-------- Source

Media
|
Transcripts
July 2, 2026

STEPHEN CENATIEMPO: Time to talk to Shadow Defence Minister, Senator James Paterson. James, good morning.
SENATOR JAMES PATERSON: Good to be with you.
CENATIEMPO: I do want to talk about defence for a moment, but I mean that's the attitude of a lot of small business people at the moment, that it's just not worth doing business in Australia anymore. What a sad position we find ourselves in.
PATERSON: Mate, I think it's absolutely tragic. And the overwhelming sentiment I encounter when I talk to small business people, particularly people who have been running business for a long time, they're contemplating retirement, moving on to the next stages. They sincerely say they wouldn't advise the next generation to get into small business, to start a business for themselves. They would advise them just to get a salaried job and be an employee and have an easier life. And I think that's a tragedy for our country. We want more small businesses. We want more entrepreneurship. We want more people having a go and backing themselves. But to encourage them to do that, they need a government that backs them as well and not punishes them. And unfortunately right now, Labor seems intent on punishing people who create jobs and create wealth and create opportunities.
CENATIEMPO: It's absolutely extraordinary. Now the other big issue, and I always say that the first responsibility of any government is to protect its citizens, and at a federal level that is largely about border security and making sure that our defence system is strong. But the Minister for Defence Industry, Pat Conroy, is going to deliver a major address today talking about these massive blowouts in defence procurement and effectively saying well it's nobody's fault, it's just the way the system works and nobody is really in charge so we'll just put in another level of bureaucracy. I mean this is just madness.
PATERSON: It's frankly shameless from Pat Conroy, who in opposition, of course, said every single delay and every single blowout under the previous government was the fault personally of the ministers involved. And when he and Richard Marles were sworn into their portfolios after the 2022 election, they said they would take personal responsibility. They would exercise political leadership and they would fix this system. Now four years into government, four years in to being ministers, they can do nothing other than blame others and make it someone else's fault rather than take responsibility. And he's even gone to the extraordinary length of publicly attacking his own department, his own public servants and our men and women in uniform and saying they've been presiding over these delays, this indecision and these blowouts. Well the buck stops with you buddy and you've got to take responsibility.

----------------
-------- Data excerpt

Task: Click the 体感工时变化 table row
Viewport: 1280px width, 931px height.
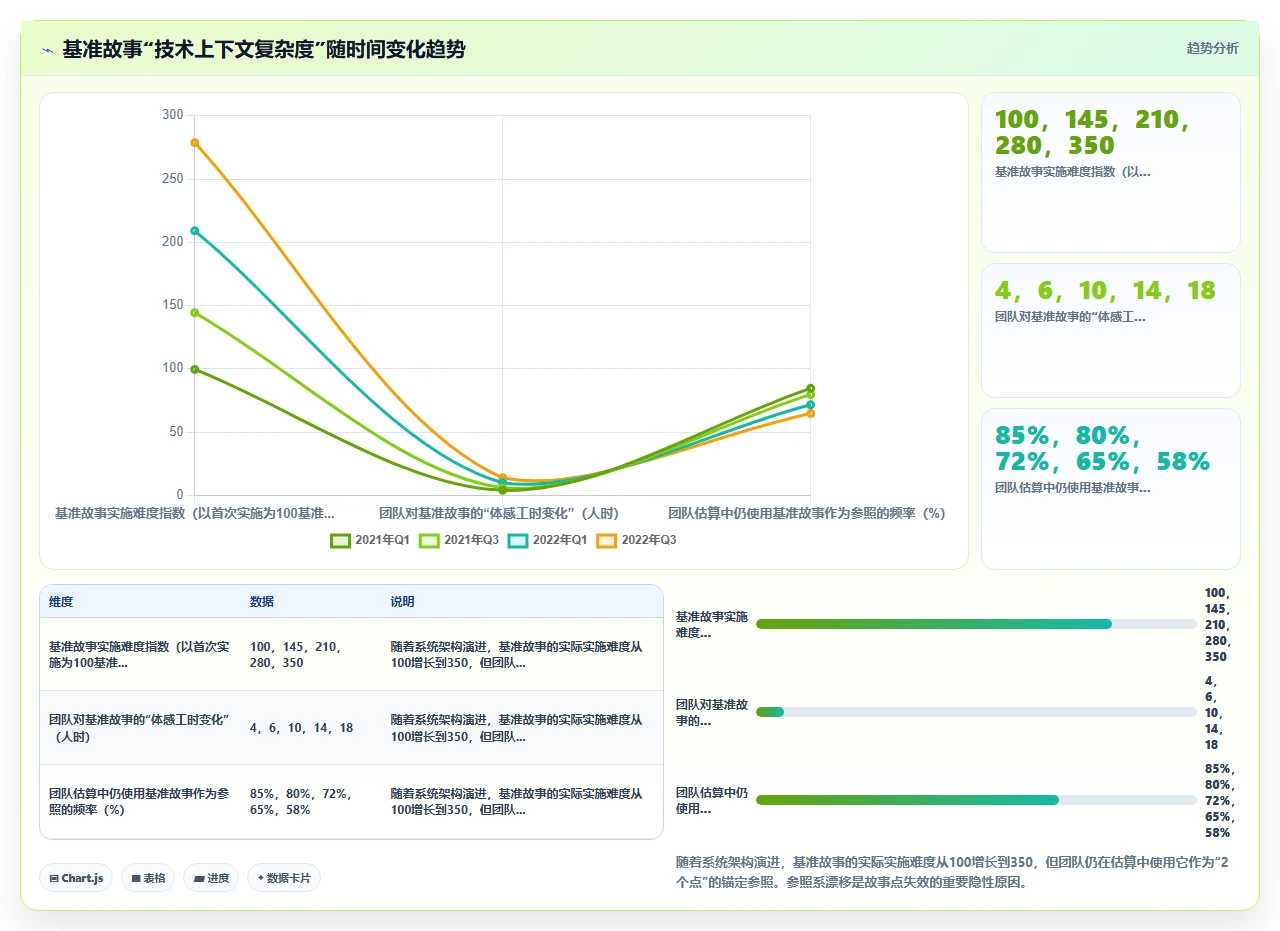Action: (x=351, y=728)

----------------

### [Set problem A]
According to the interview transcript, when did Pat Conroy and Richard Marles say they would take personal responsibility for the defence system?
### [Set problem B]
Continue the interview transcript with Senator James Paterson from the point where it stops.

### [Reply A]
They said it when they were sworn into their portfolios after the 2022 election.

### [Reply B]
CENATIEMPO: The other thing that I have a problem with here is that the system of defence procurement has been a problem for a while now, and the previous government has got to take some responsibility for this. But particularly here in Canberra, we have a lot of small businesses and start-ups that are doing state-of-the-art work in defence technology, particularly in things like drones and anti-drones, and they tell me it is almost to hard to do business, that it's almost impossible to deal with the federal government because the deal or the attitude of defence is, oh, you're not big enough, we can't afford you falling over, so we're going to buy an expensive foreign piece of equipment that doesn't work.
PATERSON: I think we do need quite significant reform of the way we procure defence capability in this country. But that's not something that we've just discovered this month or this year. That's been something that's been evident for a while, and I think particularly since the commencement of conflict in Ukraine following Russia's invasion, it's been very clear that we are no longer in a peacetime period. We are potentially in a pre-conflict era, and we need to have a procurement culture and system that reflects that, which means moving fast. Getting things into the hands of warfighters as soon as possible, focusing on capability above all else as our priority. And that has not been the case for a long time, and we are moving at a glacial peacetime pace, like we've got endless time to prepare for potential future conflict, and I think that's reckless and dangerous.
CENATIEMPO: So James, is Pat Conroy onto something with this new procurement process which is effectively going to take it out of the hands of Defence?
PATERSON: Well, the honest answer is maybe. We don't know. I'm open-minded about this new Defence Delivery Agency that the government is seeking to establish, and it may be part of the answer to the problems we face. But we are four years into this government, and only now they're having this major machinery of government change, which people in Canberra understand well. But if this change was so necessary, why have they waited four years to do it? And won't this MoG just be yet another excuse to delay making decisions? The critical thing we need is decisions from governments. We don't need the paperwork piling up in the in-trays of Richard Marles or Pat Conroy, we need decisions and we need funding to match the security environment we face.
CENATIEMPO: So what is the process here now? Are there going to be reviews? Because my understanding is that effectively there's a transition period before this new agency will be fully in control of procurement. Will there be the usual checks and balances and inquiries and things like that before this is established.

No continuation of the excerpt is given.